▸ **Tasks to complete**
A - From the passage on parenting in fear, list the parenting decisions named in its opening sentence.
B - In the passage on parenting in fear, what does it say parents often become hyper-focused on?
C - Resume the passage on parenting in fear after its final sentence.

▸ **Page extract**
──────

Parenting is tricky enough with decisions about vaccinations, circumcision, schooling, slumber parties, and whether or not we should make our kids share. We want to keep our kids healthy, teach them to be resilient, and protect them from physical and emotional harm. Add bullying, school shootings, and terrorism to that mix and protecting our kids can feel nearly impossible. If we are not careful, we find ourselves parenting in fear.
Our children are our priority and their safety and health are responsibility. When faced with so many overwhelming obstacles, it is natural to err on the side of caution. Our choices feel so weighed down by forces beyond our control. As a result, we often become hyper-focused on the things we can control.
That need to have control in the midst of so much danger is at the core of so many political, socio-economic, religious, and parenting debates. Our overwhelming desire to protect our children is potent and powerful, as it should be.

──────

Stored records
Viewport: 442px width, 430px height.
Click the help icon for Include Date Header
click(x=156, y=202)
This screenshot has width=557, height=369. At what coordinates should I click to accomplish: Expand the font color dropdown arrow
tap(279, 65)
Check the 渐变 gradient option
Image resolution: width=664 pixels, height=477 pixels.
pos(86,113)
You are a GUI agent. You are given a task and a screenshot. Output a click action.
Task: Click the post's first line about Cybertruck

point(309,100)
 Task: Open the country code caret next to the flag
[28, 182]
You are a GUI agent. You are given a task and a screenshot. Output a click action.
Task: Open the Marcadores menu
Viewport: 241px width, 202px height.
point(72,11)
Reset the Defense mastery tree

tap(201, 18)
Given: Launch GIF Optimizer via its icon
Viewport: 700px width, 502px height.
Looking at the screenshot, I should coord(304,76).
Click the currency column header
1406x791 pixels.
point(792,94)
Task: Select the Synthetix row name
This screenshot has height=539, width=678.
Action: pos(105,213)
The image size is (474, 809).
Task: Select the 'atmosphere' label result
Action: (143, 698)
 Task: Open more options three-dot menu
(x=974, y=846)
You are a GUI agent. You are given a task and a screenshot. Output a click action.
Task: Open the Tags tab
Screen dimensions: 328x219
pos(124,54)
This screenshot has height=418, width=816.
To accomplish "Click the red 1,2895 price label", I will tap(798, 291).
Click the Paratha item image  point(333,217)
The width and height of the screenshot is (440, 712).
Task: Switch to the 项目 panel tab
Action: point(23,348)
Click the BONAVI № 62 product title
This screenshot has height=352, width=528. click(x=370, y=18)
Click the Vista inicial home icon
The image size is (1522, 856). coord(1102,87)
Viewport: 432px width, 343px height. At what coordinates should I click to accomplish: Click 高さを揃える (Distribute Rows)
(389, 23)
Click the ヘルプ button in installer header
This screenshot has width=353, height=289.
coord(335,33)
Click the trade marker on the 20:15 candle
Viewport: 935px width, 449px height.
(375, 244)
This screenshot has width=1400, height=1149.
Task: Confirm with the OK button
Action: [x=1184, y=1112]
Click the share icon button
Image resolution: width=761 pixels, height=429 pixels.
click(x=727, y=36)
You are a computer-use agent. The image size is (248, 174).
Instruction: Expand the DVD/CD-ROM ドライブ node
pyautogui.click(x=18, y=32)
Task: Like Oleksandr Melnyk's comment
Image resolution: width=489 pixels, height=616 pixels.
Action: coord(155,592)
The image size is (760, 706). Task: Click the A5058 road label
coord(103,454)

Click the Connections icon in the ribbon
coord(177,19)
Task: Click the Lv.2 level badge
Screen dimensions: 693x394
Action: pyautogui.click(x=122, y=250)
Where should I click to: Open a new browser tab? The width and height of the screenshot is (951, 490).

──────

▸ **Responses in order**
A -
- vaccinations
- circumcision
- schooling
- slumber parties
- whether or not we should make our kids share

B - The things we can control.

C -
We all respond differently to perceived threats. It’s common to see people retrench. We begin to divide people into “us” and “them.” We view people first with suspicion. We become more firmly entrenched in our views. We buy more guns. We reject all guns. We err on the side of caution, despite pricks to our conscience or values. We refuse to acknowledge real danger because of our conscience or values.
And I feel conflicted.
You see, I want to teach my children to be tolerant, inclusive, courageous, adventurous, and loving. I want them to approach the world with enthusiasm, hope, and resilience. I want their future world to be more just, peaceful, and healthy. In order to make this future possible, it seems that I have to take more risks now.
I also want my children to be safe and protected. I want them to be wise, decisive, and discerning. I want them to approach the world with real defenses, able to protect themselves against harm. I want their world now to be safe, healthy, and consistent. In order to make this present possible now, it seems I have to risk their future.
And I wonder. I agonize. Where is the line between:
Caution and fear?
Optimism and foolishness?
Protection and fear?
Mine and ours?
Hope and foolishness?
Patriotism and fear?
Being a worldwide citizen and foolishness?
Prejudice and fear?
Us and them?
I do not want to be ruled by fear. I do not want views of the “real world” to trample optimism and innovation that can alter our future reality. But I also want my children to survive into that new reality.
And I wonder. I agonize. Where is the line?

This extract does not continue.